Cephalic Structures: Robotically Printed Eco-Composites & Bio-Pastes
Greg Sheward, Production Facilities Manager, Robotic Operations, Visiting Assistant Professor
Jason Vigneri-Beane, Professor
School of Architecture
Cephalic Structures is an on-going design research project that explores robotically printed fabrication processes for ecological micro-infrastructures. These structures are designed to have minimally invasive footprints that transform continuously into bulbous vessels holding water, soil, vegetation and roosts. In addition, they will have integrated environmental sensing technologies that allow citizen scientists to monitor environmental data that is locally harvested by the Cephalic Structure itself. Morphological features of these structural bodies are evolving to be structurally and materially efficient, seamless and topologically continuous, and resolvable by scripts that drive robots’ kinematic logics, speed, temperature and contoured assembly strategies.

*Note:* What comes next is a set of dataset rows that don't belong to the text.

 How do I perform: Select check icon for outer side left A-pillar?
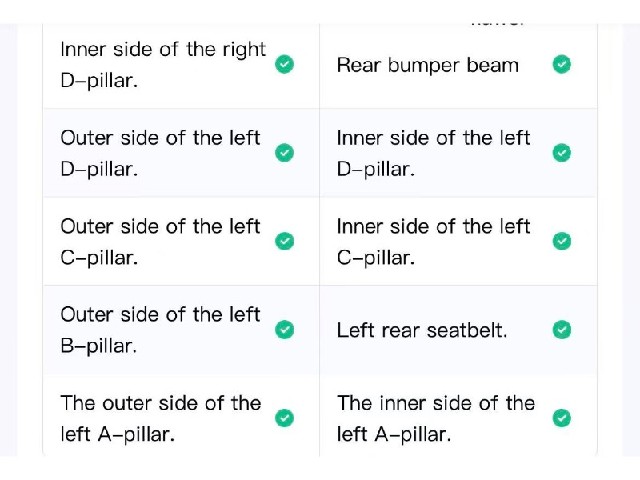(x=284, y=418)
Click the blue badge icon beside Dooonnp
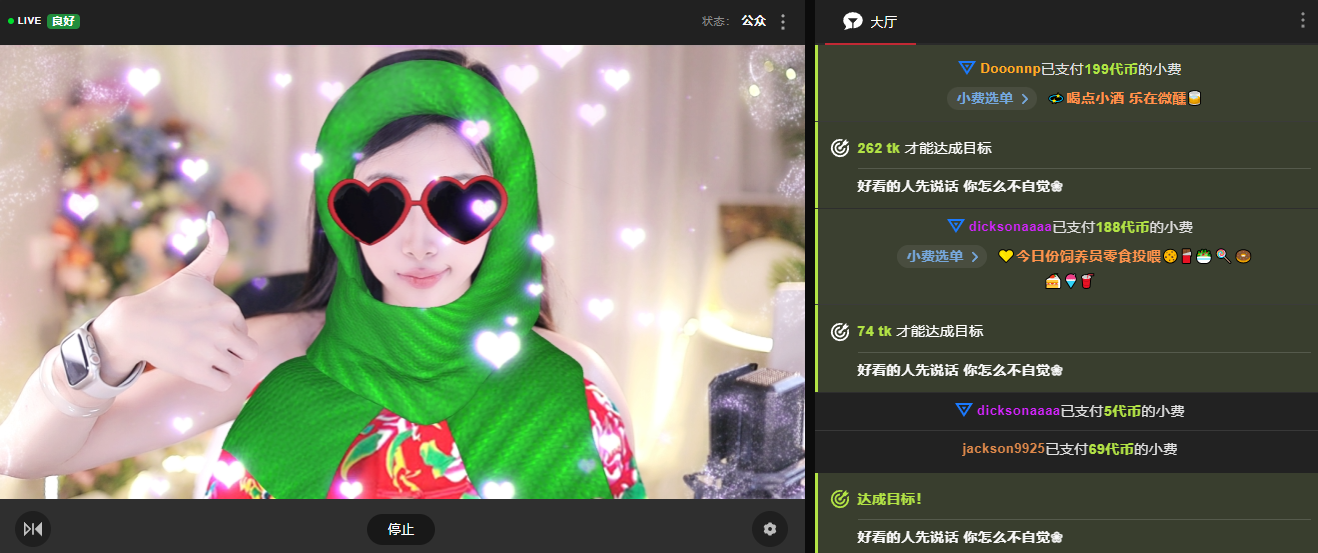The image size is (1318, 553). pyautogui.click(x=966, y=68)
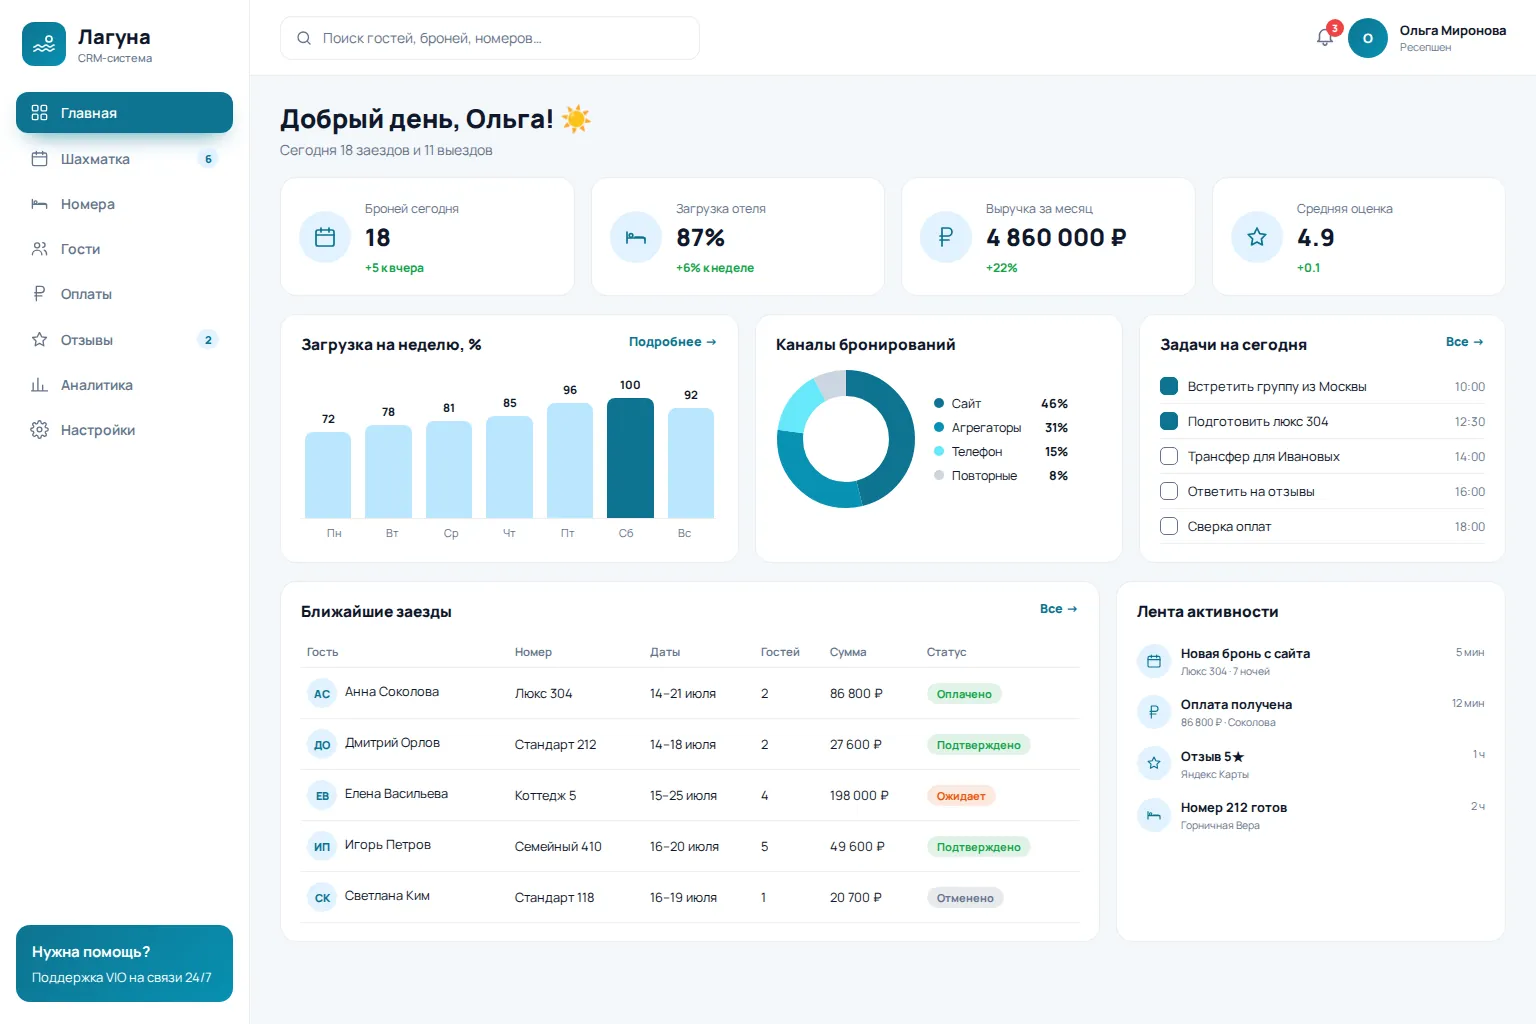Click the Нужна помощь? support banner

tap(124, 963)
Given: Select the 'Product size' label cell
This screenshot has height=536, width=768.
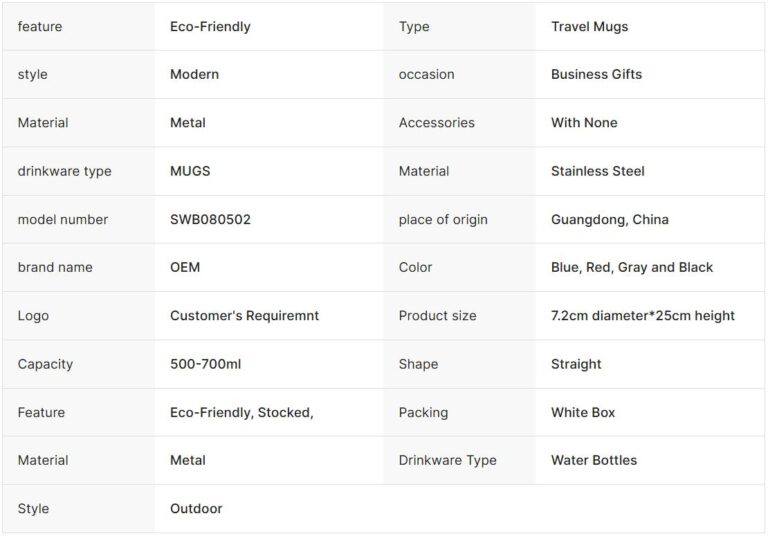Looking at the screenshot, I should pos(437,316).
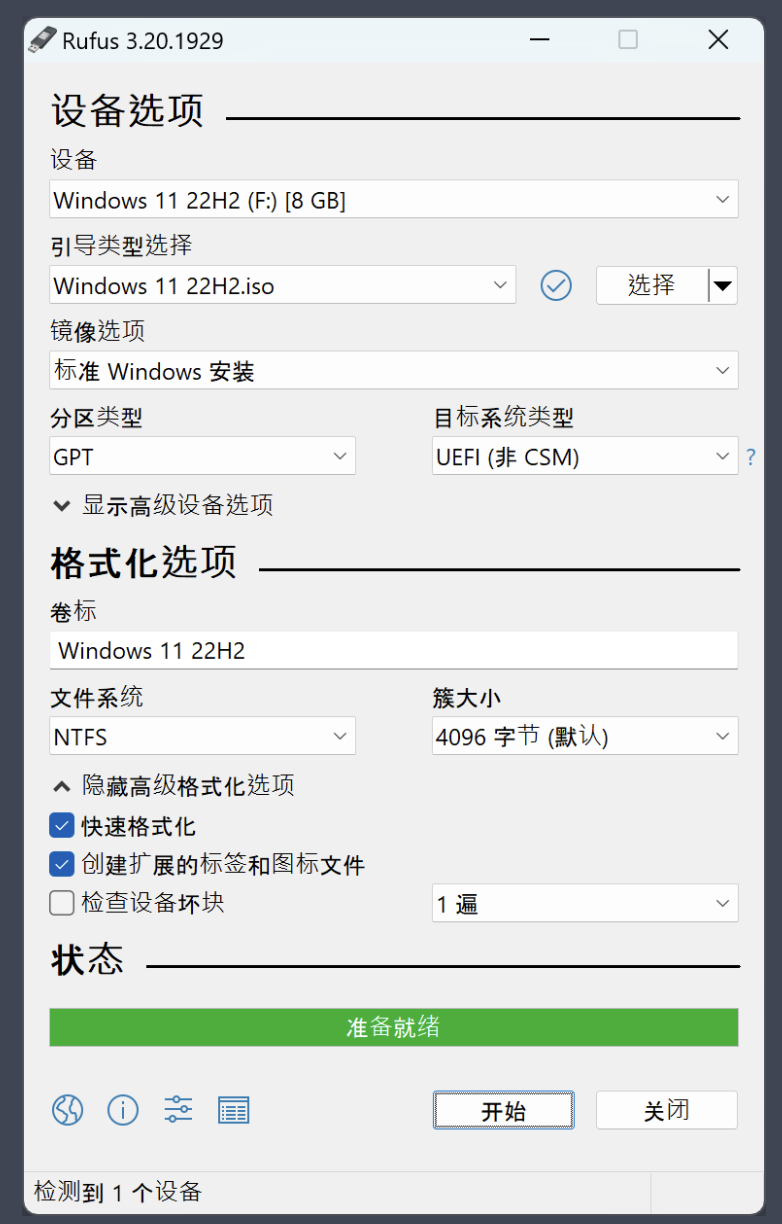Click the 关闭 button
The image size is (782, 1224).
pos(666,1111)
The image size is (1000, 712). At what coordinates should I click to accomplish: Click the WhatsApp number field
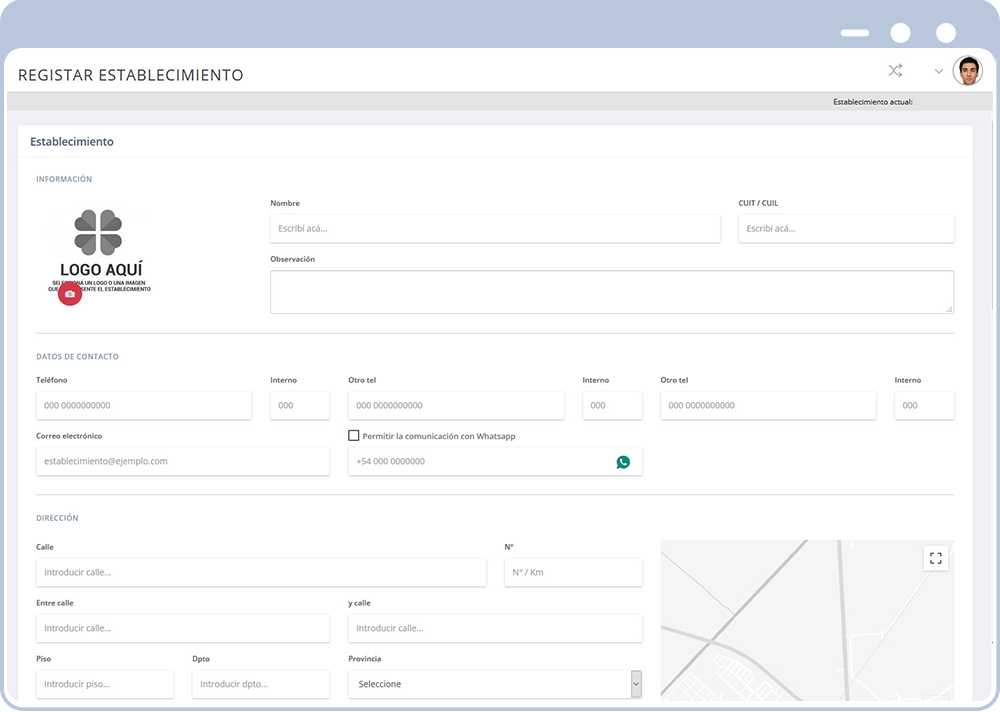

The robotic printing process not only allows for seamless full-scale prototyping, but can also be programmed to print in segments that fuse a variety of new eco-materials together to form composite surface structures. This is critical because it simultaneously and paradoxically allows for continuous topological transformation and diverse material surface tectonics. Lightweight structural bodies can therefore capitalize on different kinds of material performances without excesses of assembly, mechanical connections, adhesives, and other points of failure. A continuous structural body could be printed to transition from a material with structural integrity to a porous or hydrophilic material that supports a water collection program. A structural material could be transitioned into a seeded material that has life-giving nutrients integrated into it for a horticultural program.
This series explores combinations of eco-materials such as recycled oyster shell flour, charcoal, turmeric, beet extract, and spirulina. The research as expanded into bio-pastes made from alginate, agar agar, wood pulp, oyster flour, (sodium silicate), natural dyes from our own Pratt Textile Dye Garden, courtesy of Gina Gregorio, and natural berry dyes + milkweed fibers from Regan Good of Pratt HMS.